Apart from my research, I also teach at the department and supervise BA and MA students. I mainly offer courses that deal with pre-modern Islamic history and thought, but also touch on the modern period. I’m particularly interested in conveying to students the diversity of Islam as a religious tradition and civilisation, so I teach courses on Ibāḍism and Shīʿism, for instance. The Ibāḍī course I co-designed with my brilliant colleague Antonia Bosanquet (now at Utrecht); it’s really fun to teach and students seem to appreciate engaging with what is often portrayed as ‘marginal’ (in every sense) to ‘mainstream’ Islam. My course on Islamic ritual and practice has an almost exclusively modern focus, but again diversity takes centre stage in discussing Sunnī, Shīʿī and Ibāḍī as well as canonical (the five pillars) and non-canonical (e.g., mawlid) rituals as equally valid expressions of ‘being Muslim’.
What sources do you typically use in your research? What are their strengths, and what challenges do you face when using them for historical research?

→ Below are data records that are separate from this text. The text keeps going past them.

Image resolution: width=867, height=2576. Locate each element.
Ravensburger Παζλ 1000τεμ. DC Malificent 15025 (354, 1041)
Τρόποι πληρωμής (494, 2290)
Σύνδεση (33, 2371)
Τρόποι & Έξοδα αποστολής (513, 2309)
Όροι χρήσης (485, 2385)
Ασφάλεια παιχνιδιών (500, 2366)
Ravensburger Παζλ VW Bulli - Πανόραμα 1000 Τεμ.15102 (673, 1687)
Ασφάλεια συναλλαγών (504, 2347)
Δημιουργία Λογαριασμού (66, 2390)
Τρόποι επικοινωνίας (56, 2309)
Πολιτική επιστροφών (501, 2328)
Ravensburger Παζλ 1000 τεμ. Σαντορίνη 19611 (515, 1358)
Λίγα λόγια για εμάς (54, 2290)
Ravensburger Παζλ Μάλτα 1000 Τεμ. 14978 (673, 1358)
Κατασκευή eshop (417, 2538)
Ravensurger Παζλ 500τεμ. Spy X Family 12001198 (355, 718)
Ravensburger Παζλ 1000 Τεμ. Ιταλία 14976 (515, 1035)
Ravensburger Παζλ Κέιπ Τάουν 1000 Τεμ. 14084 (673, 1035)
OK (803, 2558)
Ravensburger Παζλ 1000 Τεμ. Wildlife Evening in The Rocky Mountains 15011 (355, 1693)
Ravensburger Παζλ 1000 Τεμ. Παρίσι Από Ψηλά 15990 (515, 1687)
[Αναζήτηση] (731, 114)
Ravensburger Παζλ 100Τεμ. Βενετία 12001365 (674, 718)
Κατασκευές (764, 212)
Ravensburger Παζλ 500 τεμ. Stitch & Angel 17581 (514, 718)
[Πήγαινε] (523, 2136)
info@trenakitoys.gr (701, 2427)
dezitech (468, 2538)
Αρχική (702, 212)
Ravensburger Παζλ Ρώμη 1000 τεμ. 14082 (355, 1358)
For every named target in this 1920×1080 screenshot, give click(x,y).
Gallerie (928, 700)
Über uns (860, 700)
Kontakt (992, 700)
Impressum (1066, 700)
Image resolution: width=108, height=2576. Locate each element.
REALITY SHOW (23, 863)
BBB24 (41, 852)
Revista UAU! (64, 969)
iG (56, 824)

My main sources are literary (as opposed to documentary) works in Arabic from the early and classical period, i.e. I chiefly use works that were put into writing between the 8th-14th century CE. In terms of ‘genre’ (a difficult term but not something to go into here), I focus primarily on chronicles, local histories, biographical dictionaries, and geographical literature, but also utilise legal works, adab, and (with great caution) heresiography. Generally, I try to consider all potentially fruitful material, which also includes non-Muslim works and material culture, of course.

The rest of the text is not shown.